Chef Quique Dacosta - Palazzo Versace Dubai - Dubai restaurants

Chef Quique Dacosta at Palazzo Versace Dubai

Chef Quique Dacosta’s avant-garde restaurant in the village of Denia, in the south-east of Spain boasts three Michelin stars and sits at number 39 on the World’s 50 Best restaurant list. He also owns one Michelin star El Poblet, and a couple of other restaurants in Valencia. Born in 1972 in the south-west of Spain, Quique started cooking in restaurant kitchens at the age of 14. Three years later in 1989 he moved to Le Poblet, and within a decade he had worked his way to head chef and owner renaming the restaurant Quique Dacosta. He is completely self-taught, yet holds an Honorary Doctorate in Fine Arts bestowed for his contribution to culinary artistry. He is now in Dubai with his team helming a three-month pop-up at Palazzo Versace’s Enigma restaurant which will change its chef four times a year – a ground-breaking concept that is not just a first for Dubai, but the world.
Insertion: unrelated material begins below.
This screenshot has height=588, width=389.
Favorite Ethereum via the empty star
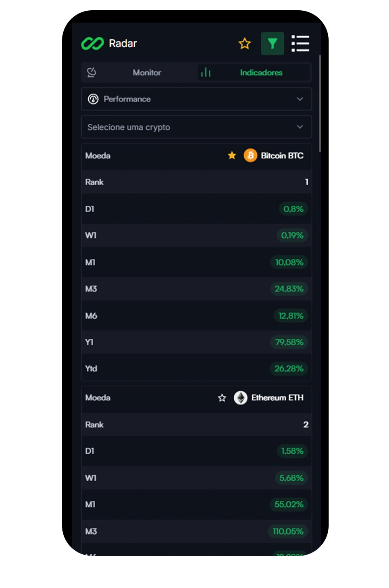click(x=222, y=398)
Quique’s interactive dining experience, just open, unearths an ‘untold story’ themed ‘vanguard’ and surprisingly, given high team and produce import costs is only slightly pricier than dining at his restaurant in Denia (AED738 for a tasting menu in Denia, versus AED750 here on weekdays and AED850 on weekends – or even cheaper with an AED650 early bird price if booked by tomorrow). The humble, calm and collected chef reveals more in our interview here, including his wish for his own restaurant in Dubai. At the same time, we also chat to the brains behind the concept, French-Spaniard Patrick Robineau, Palazzo Versace’s hotel manager, to probe on who the next chef might be, and how the restaurant will achieve consistency.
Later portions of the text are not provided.